#### RECORDS SHOWN ####

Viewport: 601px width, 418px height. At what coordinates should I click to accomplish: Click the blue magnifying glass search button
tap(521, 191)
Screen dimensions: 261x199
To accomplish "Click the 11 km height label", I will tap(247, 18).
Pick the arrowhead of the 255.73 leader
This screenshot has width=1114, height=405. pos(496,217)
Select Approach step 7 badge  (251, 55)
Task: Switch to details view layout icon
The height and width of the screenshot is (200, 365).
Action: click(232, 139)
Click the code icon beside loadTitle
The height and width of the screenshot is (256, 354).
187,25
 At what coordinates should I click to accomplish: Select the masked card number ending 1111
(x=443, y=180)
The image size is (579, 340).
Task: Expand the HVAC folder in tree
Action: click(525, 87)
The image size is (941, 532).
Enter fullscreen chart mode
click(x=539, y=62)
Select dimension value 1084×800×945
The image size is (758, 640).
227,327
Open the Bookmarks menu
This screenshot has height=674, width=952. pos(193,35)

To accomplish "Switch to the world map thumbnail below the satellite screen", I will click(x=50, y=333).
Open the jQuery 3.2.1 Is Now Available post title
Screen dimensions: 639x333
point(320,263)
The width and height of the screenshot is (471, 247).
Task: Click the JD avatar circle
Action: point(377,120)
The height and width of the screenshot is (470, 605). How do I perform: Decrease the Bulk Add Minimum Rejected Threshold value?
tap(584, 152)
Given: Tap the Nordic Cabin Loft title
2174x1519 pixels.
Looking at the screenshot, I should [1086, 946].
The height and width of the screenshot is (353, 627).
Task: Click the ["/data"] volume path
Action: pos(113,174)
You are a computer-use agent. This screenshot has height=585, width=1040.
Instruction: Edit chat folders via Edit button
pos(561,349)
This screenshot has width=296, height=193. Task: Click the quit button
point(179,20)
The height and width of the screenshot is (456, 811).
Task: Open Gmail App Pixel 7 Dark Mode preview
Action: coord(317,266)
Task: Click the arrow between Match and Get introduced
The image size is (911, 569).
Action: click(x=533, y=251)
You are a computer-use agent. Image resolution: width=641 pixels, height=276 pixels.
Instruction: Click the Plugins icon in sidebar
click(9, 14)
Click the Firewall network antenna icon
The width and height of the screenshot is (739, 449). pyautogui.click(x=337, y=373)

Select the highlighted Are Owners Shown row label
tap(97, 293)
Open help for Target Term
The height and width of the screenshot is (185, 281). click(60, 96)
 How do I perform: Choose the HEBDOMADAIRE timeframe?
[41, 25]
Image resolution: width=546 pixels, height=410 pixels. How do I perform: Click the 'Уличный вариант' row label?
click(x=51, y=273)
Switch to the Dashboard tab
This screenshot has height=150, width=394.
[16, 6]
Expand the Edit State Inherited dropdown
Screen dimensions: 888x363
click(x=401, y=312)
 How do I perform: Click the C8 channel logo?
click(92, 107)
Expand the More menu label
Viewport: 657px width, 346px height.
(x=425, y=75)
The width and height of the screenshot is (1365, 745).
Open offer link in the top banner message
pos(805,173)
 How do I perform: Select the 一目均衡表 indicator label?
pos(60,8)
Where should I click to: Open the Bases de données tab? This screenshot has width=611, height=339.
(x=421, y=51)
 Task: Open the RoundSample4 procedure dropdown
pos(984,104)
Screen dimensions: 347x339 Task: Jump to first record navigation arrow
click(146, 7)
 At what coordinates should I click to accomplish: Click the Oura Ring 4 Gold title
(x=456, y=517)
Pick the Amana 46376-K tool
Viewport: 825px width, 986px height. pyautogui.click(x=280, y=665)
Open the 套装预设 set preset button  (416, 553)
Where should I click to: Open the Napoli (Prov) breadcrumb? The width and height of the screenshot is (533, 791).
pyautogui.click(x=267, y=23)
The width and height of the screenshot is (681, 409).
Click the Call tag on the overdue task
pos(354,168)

####

§ EXERCISE GOAL
Each entry above is to be written out exactly.

§ ANSWER SECTION
Viewport: 601px width, 418px height. At what coordinates should I click to accomplish: Click the blue magnifying glass search button
tap(521, 191)
Screen dimensions: 261x199
To accomplish "Click the 11 km height label", I will tap(247, 18).
Pick the arrowhead of the 255.73 leader
This screenshot has width=1114, height=405. pos(496,217)
Select Approach step 7 badge  (251, 55)
Task: Switch to details view layout icon
The height and width of the screenshot is (200, 365).
Action: click(232, 139)
Click the code icon beside loadTitle
The height and width of the screenshot is (256, 354).
187,25
 At what coordinates should I click to accomplish: Select the masked card number ending 1111
(x=443, y=180)
The image size is (579, 340).
Task: Expand the HVAC folder in tree
Action: click(525, 87)
The image size is (941, 532).
Enter fullscreen chart mode
click(x=539, y=62)
Select dimension value 1084×800×945
The image size is (758, 640).
227,327
Open the Bookmarks menu
This screenshot has height=674, width=952. pos(193,35)

To accomplish "Switch to the world map thumbnail below the satellite screen", I will click(x=50, y=333).
Open the jQuery 3.2.1 Is Now Available post title
Screen dimensions: 639x333
point(320,263)
The width and height of the screenshot is (471, 247).
Task: Click the JD avatar circle
Action: point(377,120)
The height and width of the screenshot is (470, 605). How do I perform: Decrease the Bulk Add Minimum Rejected Threshold value?
tap(584, 152)
Given: Tap the Nordic Cabin Loft title
2174x1519 pixels.
Looking at the screenshot, I should [1086, 946].
The height and width of the screenshot is (353, 627).
Task: Click the ["/data"] volume path
Action: pos(113,174)
You are a computer-use agent. This screenshot has height=585, width=1040.
Instruction: Edit chat folders via Edit button
pos(561,349)
This screenshot has width=296, height=193. Task: Click the quit button
point(179,20)
The height and width of the screenshot is (456, 811).
Task: Open Gmail App Pixel 7 Dark Mode preview
Action: coord(317,266)
Task: Click the arrow between Match and Get introduced
The image size is (911, 569).
Action: click(x=533, y=251)
You are a computer-use agent. Image resolution: width=641 pixels, height=276 pixels.
Instruction: Click the Plugins icon in sidebar
click(9, 14)
Click the Firewall network antenna icon
The width and height of the screenshot is (739, 449). pyautogui.click(x=337, y=373)

Select the highlighted Are Owners Shown row label
tap(97, 293)
Open help for Target Term
The height and width of the screenshot is (185, 281). click(60, 96)
 How do I perform: Choose the HEBDOMADAIRE timeframe?
[41, 25]
Image resolution: width=546 pixels, height=410 pixels. How do I perform: Click the 'Уличный вариант' row label?
click(x=51, y=273)
Switch to the Dashboard tab
This screenshot has height=150, width=394.
[16, 6]
Expand the Edit State Inherited dropdown
Screen dimensions: 888x363
click(x=401, y=312)
 How do I perform: Click the C8 channel logo?
click(92, 107)
Expand the More menu label
Viewport: 657px width, 346px height.
(x=425, y=75)
The width and height of the screenshot is (1365, 745).
Open offer link in the top banner message
pos(805,173)
 How do I perform: Select the 一目均衡表 indicator label?
pos(60,8)
Where should I click to: Open the Bases de données tab? This screenshot has width=611, height=339.
(x=421, y=51)
 Task: Open the RoundSample4 procedure dropdown
pos(984,104)
Screen dimensions: 347x339 Task: Jump to first record navigation arrow
click(146, 7)
 At what coordinates should I click to accomplish: Click the Oura Ring 4 Gold title
(x=456, y=517)
Pick the Amana 46376-K tool
Viewport: 825px width, 986px height. pyautogui.click(x=280, y=665)
Open the 套装预设 set preset button  (416, 553)
Where should I click to: Open the Napoli (Prov) breadcrumb? The width and height of the screenshot is (533, 791).
pyautogui.click(x=267, y=23)
The width and height of the screenshot is (681, 409).
Click the Call tag on the overdue task
pos(354,168)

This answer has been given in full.